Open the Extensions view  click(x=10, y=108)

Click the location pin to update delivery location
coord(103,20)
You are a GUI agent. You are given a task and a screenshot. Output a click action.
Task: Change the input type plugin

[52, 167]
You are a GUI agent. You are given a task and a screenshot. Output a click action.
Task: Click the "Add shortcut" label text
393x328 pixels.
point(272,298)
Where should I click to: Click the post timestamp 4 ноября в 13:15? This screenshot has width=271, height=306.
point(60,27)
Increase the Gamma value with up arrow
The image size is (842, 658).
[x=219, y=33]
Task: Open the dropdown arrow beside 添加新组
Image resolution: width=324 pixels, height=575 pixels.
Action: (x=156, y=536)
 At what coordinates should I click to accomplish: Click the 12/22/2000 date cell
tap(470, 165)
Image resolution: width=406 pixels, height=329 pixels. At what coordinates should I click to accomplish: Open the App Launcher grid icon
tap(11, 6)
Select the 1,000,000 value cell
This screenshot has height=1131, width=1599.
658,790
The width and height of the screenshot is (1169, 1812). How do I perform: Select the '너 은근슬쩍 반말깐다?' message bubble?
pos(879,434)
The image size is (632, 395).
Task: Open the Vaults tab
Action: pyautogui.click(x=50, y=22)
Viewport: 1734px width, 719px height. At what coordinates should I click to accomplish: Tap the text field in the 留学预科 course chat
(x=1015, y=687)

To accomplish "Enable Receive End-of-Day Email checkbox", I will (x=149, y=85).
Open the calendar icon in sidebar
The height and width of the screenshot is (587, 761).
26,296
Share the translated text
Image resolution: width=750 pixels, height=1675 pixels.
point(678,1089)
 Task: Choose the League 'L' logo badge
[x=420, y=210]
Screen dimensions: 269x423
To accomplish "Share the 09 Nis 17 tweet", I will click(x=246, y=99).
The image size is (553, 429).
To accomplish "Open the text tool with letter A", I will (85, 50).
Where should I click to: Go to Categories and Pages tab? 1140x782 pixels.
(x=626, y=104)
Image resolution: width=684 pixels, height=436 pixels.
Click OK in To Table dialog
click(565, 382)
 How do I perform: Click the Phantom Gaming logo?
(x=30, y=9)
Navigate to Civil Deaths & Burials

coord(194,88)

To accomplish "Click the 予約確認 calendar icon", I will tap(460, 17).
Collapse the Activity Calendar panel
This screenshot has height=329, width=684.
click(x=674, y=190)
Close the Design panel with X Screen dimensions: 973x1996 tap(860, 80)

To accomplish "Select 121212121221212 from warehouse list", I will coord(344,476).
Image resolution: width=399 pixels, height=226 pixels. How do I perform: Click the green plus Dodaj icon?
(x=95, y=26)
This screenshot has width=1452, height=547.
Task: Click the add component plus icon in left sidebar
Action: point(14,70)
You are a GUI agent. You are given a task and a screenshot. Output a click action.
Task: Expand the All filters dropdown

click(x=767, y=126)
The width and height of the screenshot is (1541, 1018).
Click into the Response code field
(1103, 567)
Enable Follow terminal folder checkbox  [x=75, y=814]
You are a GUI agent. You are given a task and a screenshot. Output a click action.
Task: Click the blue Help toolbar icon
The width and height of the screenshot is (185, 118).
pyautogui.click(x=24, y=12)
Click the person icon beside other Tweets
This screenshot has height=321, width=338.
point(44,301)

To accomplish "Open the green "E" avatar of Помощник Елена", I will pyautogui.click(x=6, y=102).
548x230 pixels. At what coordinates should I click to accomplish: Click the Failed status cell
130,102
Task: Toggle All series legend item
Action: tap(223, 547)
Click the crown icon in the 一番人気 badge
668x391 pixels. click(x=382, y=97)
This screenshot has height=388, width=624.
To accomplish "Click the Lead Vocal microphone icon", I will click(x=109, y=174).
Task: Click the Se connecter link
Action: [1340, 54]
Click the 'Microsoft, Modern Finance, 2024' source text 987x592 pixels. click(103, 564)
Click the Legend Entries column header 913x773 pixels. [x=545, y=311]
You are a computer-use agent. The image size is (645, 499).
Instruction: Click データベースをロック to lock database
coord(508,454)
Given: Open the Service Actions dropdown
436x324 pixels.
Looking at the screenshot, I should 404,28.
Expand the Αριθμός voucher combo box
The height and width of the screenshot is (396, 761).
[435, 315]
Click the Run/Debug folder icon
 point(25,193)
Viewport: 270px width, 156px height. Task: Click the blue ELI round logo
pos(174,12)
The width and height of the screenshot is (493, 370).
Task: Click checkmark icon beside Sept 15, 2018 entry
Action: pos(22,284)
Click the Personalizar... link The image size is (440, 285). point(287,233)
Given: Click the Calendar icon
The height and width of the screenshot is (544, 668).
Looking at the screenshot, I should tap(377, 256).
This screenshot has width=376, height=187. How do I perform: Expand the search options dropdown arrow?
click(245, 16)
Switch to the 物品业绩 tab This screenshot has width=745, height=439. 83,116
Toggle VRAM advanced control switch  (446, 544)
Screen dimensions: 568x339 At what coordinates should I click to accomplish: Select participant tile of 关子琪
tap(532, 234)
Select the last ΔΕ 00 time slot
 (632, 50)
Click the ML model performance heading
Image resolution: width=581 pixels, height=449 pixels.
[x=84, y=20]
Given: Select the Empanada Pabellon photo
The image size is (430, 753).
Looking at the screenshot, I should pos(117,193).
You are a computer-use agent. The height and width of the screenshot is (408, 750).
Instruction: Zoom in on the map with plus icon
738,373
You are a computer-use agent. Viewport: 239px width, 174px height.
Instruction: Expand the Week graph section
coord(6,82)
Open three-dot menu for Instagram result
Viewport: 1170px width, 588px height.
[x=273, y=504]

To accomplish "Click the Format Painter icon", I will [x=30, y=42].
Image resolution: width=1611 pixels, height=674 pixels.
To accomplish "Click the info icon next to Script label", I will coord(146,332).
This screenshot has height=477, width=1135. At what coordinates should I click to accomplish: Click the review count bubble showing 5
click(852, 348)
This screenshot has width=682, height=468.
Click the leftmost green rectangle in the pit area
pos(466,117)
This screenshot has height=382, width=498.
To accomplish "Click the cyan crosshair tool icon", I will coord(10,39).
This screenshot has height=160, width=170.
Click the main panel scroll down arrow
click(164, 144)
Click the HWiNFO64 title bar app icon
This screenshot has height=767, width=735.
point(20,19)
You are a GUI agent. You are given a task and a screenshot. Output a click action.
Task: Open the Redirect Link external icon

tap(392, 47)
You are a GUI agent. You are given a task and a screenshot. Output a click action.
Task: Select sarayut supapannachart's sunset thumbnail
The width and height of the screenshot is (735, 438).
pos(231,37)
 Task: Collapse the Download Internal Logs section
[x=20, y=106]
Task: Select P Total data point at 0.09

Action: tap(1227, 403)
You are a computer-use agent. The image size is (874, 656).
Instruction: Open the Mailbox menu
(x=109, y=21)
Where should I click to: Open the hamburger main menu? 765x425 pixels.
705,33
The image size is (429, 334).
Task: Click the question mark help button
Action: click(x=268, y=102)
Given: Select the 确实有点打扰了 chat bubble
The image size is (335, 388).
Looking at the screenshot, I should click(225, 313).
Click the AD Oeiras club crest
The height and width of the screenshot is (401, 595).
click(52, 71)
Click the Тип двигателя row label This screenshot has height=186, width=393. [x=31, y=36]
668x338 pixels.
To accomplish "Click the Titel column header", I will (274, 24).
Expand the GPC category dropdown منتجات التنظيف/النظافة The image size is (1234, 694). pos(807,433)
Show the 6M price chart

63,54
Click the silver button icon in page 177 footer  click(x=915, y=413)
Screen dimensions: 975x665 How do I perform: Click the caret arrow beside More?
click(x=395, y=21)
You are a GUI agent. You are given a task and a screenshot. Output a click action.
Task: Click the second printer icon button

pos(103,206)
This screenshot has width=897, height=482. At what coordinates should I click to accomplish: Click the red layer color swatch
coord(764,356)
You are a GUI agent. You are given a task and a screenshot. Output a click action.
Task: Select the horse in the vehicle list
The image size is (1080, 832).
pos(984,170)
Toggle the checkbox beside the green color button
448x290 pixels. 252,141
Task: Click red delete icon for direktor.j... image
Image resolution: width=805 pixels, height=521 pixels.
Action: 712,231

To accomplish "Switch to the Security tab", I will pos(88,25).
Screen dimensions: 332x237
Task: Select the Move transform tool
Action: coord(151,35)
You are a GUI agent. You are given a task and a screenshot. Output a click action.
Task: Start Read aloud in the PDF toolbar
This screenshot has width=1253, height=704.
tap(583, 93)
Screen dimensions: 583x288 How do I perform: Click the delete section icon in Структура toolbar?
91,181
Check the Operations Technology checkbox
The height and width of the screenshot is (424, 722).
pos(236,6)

******************************

Produce an exact transcription of the lines from the one containing "Expand the GPC" through the end of the records, both included, and no other lines.

Expand the GPC category dropdown منتجات التنظيف/النظافة The image size is (1234, 694). pos(807,433)
Show the 6M price chart

63,54
Click the silver button icon in page 177 footer  click(x=915, y=413)
Screen dimensions: 975x665 How do I perform: Click the caret arrow beside More?
click(x=395, y=21)
You are a GUI agent. You are given a task and a screenshot. Output a click action.
Task: Click the second printer icon button

pos(103,206)
This screenshot has width=897, height=482. At what coordinates should I click to accomplish: Click the red layer color swatch
coord(764,356)
You are a GUI agent. You are given a task and a screenshot. Output a click action.
Task: Select the horse in the vehicle list
The image size is (1080, 832).
pos(984,170)
Toggle the checkbox beside the green color button
448x290 pixels. 252,141
Task: Click red delete icon for direktor.j... image
Image resolution: width=805 pixels, height=521 pixels.
Action: 712,231

To accomplish "Switch to the Security tab", I will pos(88,25).
Screen dimensions: 332x237
Task: Select the Move transform tool
Action: coord(151,35)
You are a GUI agent. You are given a task and a screenshot. Output a click action.
Task: Start Read aloud in the PDF toolbar
This screenshot has width=1253, height=704.
tap(583, 93)
Screen dimensions: 583x288 How do I perform: Click the delete section icon in Структура toolbar?
91,181
Check the Operations Technology checkbox
The height and width of the screenshot is (424, 722).
pos(236,6)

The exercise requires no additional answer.